EigenValue Decomposition in only available for symmetric matrices

→ What about non-symmetric matrices?? → SVD


(5) Singular Value Decomposition

기존의 Eigenvalue Decomposition 에선 symmetric matrices 만 가능했기 때문에, 

$\boldsymbol{A}\in \mathbb{R}^{m\times n}$ 이라는 non-square, non-symmetric 한 matrix를 $\boldsymbol{S}=\boldsymbol{A}^{T}\boldsymbol{A}\in \mathbb{R}^{n\times n}$로 바꾸어 활용

 

Singular Value Decomposition (SVD)

 

[THM] $\boldsymbol{A}=\boldsymbol{U}\boldsymbol{\Sigma}\boldsymbol{V}^T$

$\boldsymbol{U}, \boldsymbol{V}$ are orthogonal matrix

$\boldsymbol{\Sigma}$ is a diagonal matrix, and the diagonal entries are called singular values


Part 2: Convex Opimization

Optmization 은 ML 또는 DL 에서 model 을 학습할 때 매우 중요

(1) Optimization Using Gradient Descent

Goal: $\min{f(x)},\, f(x):\mathbb{R}^n \mapsto \mathbb{R},\, f\in C^1$

$x_{k+1}=x_k+\gamma_kd_k,\, k=0,1,2,...$ ⇔ ML/DL 에서의 $\theta_j = \theta_j - \alpha\frac{\partial }{\partial \theta_j}J(\theta)$

  • Batch gradient
  • Mini-batch gradient
  • Stochastic gradient: Noisy approximation of full batch gradient

SGD, ADAM 등...


(2) Constrained Optimization and Lagrange Multipliers

하지만 Inequality constraints, Equality constraint 가 있는 경우 위에서처럼 쉽게 optimize 를 할 수 없음

따라서

 

Lagrangian Dual Function: $\mathit{L}(x,\lambda,\nu ) = f(x)+\sum_{i=1}^{m}\lambda_ig_i(x)+\sum_{i=1}^{p}\nu_ih_i(x)$

Lagrangian Multipliers: $\lambda= (\lambda_i: i=1,...,m)\geq0,\,\nu=(\nu_1,...,\nu_p)$

 

Dual optimization 은 항상 구할 수 있다.

 

Weak Duality: $d^*\leq p^*$

 

Primal optimization 은 구하기 힘들더라도 Weak Duality 에 의해 Dual optimization 이 lower bound 가 된다.

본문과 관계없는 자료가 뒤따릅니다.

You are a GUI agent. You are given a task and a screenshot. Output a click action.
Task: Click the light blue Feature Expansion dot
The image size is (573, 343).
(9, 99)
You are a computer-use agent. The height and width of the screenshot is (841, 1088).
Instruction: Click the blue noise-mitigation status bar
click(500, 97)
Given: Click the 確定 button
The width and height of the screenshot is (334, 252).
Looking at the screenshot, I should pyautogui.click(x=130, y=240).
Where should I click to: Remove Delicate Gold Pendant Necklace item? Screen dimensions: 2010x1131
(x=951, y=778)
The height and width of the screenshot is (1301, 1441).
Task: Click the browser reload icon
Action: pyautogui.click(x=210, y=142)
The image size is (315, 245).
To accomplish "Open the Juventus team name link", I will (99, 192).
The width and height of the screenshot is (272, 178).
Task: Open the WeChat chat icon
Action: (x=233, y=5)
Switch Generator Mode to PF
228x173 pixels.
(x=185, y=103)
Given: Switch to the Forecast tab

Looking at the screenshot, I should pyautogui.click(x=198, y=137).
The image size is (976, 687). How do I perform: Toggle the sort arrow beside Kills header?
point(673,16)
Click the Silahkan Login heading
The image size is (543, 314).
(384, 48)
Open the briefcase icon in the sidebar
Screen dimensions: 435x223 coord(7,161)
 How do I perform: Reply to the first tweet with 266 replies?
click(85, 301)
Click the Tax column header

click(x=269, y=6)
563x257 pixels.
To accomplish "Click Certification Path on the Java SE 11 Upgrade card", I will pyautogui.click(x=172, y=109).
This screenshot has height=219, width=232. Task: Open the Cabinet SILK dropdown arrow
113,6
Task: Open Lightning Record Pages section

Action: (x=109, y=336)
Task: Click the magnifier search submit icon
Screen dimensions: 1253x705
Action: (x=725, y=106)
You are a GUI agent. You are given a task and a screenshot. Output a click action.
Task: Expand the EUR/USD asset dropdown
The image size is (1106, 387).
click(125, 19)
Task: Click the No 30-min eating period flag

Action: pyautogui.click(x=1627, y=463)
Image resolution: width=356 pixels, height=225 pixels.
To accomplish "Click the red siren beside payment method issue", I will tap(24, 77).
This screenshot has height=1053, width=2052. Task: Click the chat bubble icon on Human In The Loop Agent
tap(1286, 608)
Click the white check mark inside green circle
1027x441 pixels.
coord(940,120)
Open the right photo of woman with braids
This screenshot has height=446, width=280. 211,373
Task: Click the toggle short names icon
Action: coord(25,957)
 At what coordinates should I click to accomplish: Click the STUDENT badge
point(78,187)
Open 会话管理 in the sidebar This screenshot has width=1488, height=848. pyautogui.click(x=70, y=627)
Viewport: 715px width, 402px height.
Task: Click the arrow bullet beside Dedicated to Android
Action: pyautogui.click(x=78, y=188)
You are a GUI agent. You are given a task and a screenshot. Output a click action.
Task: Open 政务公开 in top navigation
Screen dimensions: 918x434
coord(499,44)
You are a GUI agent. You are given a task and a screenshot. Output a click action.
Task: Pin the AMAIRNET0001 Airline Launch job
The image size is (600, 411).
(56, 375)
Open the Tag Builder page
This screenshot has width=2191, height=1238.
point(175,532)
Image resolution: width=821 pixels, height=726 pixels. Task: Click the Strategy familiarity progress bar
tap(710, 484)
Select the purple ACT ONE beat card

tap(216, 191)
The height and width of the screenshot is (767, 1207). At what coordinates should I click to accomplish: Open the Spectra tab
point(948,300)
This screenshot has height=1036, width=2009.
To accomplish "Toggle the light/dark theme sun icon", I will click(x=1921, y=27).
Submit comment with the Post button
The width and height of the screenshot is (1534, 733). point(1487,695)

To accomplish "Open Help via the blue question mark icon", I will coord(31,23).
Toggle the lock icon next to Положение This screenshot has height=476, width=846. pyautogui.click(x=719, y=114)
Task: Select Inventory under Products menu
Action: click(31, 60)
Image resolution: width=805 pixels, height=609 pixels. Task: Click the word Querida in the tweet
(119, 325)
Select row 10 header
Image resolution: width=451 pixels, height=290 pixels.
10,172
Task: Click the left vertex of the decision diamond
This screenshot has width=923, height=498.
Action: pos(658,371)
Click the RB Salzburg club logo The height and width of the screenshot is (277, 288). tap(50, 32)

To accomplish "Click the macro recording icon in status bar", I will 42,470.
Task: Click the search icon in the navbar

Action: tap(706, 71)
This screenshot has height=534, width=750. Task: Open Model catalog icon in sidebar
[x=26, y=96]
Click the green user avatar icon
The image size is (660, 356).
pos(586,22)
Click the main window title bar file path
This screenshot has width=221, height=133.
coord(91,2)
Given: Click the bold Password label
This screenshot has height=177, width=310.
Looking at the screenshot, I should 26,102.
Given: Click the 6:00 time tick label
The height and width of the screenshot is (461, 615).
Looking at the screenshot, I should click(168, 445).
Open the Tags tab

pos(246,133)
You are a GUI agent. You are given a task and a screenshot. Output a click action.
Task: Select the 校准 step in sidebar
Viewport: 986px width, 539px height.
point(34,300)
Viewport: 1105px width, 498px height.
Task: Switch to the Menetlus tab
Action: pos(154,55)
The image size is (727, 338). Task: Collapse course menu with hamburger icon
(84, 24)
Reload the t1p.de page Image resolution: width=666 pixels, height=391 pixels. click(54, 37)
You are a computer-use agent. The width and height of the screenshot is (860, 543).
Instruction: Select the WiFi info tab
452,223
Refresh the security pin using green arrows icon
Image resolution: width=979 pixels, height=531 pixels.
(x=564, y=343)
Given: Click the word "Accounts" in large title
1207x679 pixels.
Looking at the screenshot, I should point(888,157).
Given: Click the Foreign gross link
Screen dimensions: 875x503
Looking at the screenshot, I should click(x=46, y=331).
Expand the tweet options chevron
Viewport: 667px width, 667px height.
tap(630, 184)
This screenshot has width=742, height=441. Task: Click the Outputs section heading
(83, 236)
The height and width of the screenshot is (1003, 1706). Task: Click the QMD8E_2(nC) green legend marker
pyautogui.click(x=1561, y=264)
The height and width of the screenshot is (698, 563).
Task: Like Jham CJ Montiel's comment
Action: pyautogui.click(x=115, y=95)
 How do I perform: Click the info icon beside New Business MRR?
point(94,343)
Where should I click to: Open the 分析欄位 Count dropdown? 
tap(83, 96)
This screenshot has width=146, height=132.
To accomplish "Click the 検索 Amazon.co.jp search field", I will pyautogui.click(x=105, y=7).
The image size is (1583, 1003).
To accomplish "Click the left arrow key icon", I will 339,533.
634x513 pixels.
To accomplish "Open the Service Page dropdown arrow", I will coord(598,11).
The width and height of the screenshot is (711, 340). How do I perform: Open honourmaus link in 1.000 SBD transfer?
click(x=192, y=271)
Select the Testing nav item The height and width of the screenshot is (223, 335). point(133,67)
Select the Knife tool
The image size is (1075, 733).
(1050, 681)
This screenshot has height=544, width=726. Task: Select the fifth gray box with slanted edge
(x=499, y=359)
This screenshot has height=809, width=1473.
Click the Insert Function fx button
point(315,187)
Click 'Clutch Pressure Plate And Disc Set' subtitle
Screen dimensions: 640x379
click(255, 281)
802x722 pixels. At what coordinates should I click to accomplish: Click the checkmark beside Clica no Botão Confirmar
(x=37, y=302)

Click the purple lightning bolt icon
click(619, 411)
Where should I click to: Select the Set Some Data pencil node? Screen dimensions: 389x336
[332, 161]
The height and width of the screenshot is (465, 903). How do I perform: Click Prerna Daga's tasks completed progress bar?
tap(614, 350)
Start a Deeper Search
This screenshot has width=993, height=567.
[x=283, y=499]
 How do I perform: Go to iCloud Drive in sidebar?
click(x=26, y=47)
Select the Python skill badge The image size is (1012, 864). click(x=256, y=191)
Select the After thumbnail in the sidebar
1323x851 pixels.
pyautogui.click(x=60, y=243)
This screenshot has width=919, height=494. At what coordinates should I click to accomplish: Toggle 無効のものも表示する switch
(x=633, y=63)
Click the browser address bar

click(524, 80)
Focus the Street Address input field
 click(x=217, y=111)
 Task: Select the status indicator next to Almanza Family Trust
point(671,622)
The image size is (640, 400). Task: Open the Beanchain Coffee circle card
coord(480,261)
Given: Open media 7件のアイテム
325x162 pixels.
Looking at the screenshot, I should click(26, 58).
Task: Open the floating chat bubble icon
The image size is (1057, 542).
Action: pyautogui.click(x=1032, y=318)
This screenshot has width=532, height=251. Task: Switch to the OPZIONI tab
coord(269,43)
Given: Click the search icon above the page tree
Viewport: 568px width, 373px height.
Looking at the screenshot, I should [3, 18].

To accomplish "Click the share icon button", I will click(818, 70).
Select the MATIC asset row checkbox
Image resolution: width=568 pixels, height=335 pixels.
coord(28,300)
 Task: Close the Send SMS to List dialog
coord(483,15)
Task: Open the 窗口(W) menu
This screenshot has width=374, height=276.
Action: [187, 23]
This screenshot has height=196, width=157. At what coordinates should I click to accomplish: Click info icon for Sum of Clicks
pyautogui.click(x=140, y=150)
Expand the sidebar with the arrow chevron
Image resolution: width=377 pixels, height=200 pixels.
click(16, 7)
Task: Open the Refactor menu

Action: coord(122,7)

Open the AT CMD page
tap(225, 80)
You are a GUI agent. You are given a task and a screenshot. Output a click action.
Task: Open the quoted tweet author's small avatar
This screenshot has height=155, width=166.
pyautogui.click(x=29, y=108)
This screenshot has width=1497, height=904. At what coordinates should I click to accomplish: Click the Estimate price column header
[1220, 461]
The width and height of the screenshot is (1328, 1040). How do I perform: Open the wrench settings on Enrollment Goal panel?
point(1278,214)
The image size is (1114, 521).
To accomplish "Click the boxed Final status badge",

(3) Convex Optimization, Convex Sets and Functions

Convex: 볼록한, Concave: 오목한

우리나라에선 보통 $y=x^2$를 '아래로 볼록' 이라고 말하는데 영어로도 'Convex' 하다고 볼 수 있다.

하지만 우리나라에선 보통 $y=-x^2$를 '위로 볼록' 이라고 말하는데 영어로는 'Concave', 즉 '아래로 오목' 하다고 볼 수 있다.

 

Convex Optimization Problem

Minimize $f(x)$ subject to $x\in\chi$, where $f(x):\mathbb{R}^n\mapsto \mathbb{R}$ is a convex function, and $\chi$ is a convex set.

 

KKT (Karush-Kuhn-Tucker) Optimality Condition

 

Strong Duality: $d^*= p^*$

 

Convex Set

For any $x_1,x_2 \in \mathit{C}$ and any $\theta\in[0,1]$, we have $\theta x_1 + (1-\theta)x_2\in\mathit{C}$

→ $mathit{C}$에서 두 점을 골라 이었을 때, 선분 위의 모든 점이 $mathit{C}$안에 있는 경우

 

Convex Functions

$f(\theta x+(1-\theta)y)\leq\theta f(x)+(1-\theta)f(y)$

Function 위에서 두 점을 골라 이었을 때, 선분의 내분점이 function 위에서의 내분점보다 크거나 같은 경우 

 


Part 3: PCA

(1) Problem Setting

High-dimensional data → Low-dimensional data

 

  1. Centering
  2. Standardization
  3. Eigenvalue/ vector
  4. Projection
  5. Undo Standardization and Centering 

(2) Maximum Variance Persepective

분산이 최대가 되는 projection 을 해야 data 가 의미 있는 representation 을 나타냄

 

Optimization Problem: $max_{b_1}{b_1^T}\mathbf{S}b_1$, subject to $ \left\|b_1 \right\|^2=1$


(3) Eigenvector Computation and Low-Rank Approximations

EVD 또는 SVD 사용

 

따로 공부 필요..


(4) PCA in High Dimensions

이 또한 따로 공부 필요..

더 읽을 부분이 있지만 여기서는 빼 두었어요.